Like Pumpy before him, there are douches, there are uberdouches, and then there are the exalted scrote.

I mean look at that grease generating ginormous mellon head. Hotties are attracted to it like a blue bug zapping flicker. And thus we honor. And by honor, I mean mock.

Comments:
Is anybody surprised he is a Yankee's fan?
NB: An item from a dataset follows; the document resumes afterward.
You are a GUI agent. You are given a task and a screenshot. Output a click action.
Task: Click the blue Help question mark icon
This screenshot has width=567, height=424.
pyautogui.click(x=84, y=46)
Nice necklace, taint wipe.
 
Their cleavage looks identical.

Bitch tits on a caveman....nice, and by nice I mean gross!
 
I'm touched by this photo. It looks like this young lady has managed to melt the icy, menacing shell around old no. 7's thickly muscled heart and maybe even a bring a twinkle to that formerly malevolent glare. look closely; there's a hint of a genuine smile peeking out from that paleolithic countenance. good for him!
 
he just looks really special, you know when you are kid and you would out your tongue in the bottom of your mouth to imitate a retard?, yeah that kind of thepthial.
 
If you painted him green he'd look like a mix between the Jolly Green Choad and the Incredible Scrote.
 
OMG he's smiling!
 
Awww...he's blushing...Yes, Cro Bagnon...we love you, we really love you...for being a complete douche!
 
The needle thin soul patch and sideburns constrast nicely with the puka shell necklace and the rosie odonnell tank top. He's smiling 'cuz just out of the pic is some guy backin him up. Bwaahahahaha!
 
he is obviously a maturing bag and has (much like a deer/elk/moose) sprouted his "rack" of facial growth. impressive.
 
Normally boobs pressed up against each other really do it for me. Yet this time around, not so much. How strange.
 
he actually looks happy for once!!
 
his lips are disgusting.
 
Ol No. 7 and Pumpy should enter the Thunderdome. DB1 can be Tina Turner, Darksock can be the ring announcer. They can have a douche-off with the winner taking the coveted "Muscle-Scrote Heavyweight Championship of the World".
10 to 1 CroBagnon's last name ends in -azzo or -izzi.
 
I think he's de-volved even more to become a Neanderchoad.
 
Or would he have to Evolve? I can't remember which one is older. Either way he's a thimble of rectal puss.
 
well dammnit this is like Gator grinning or Peaches not pointing....his stock just fell 100 points in my 'folio. Now he's just some thick goon with embarrassing facial hair that smells like cheddar cheese and beef logs.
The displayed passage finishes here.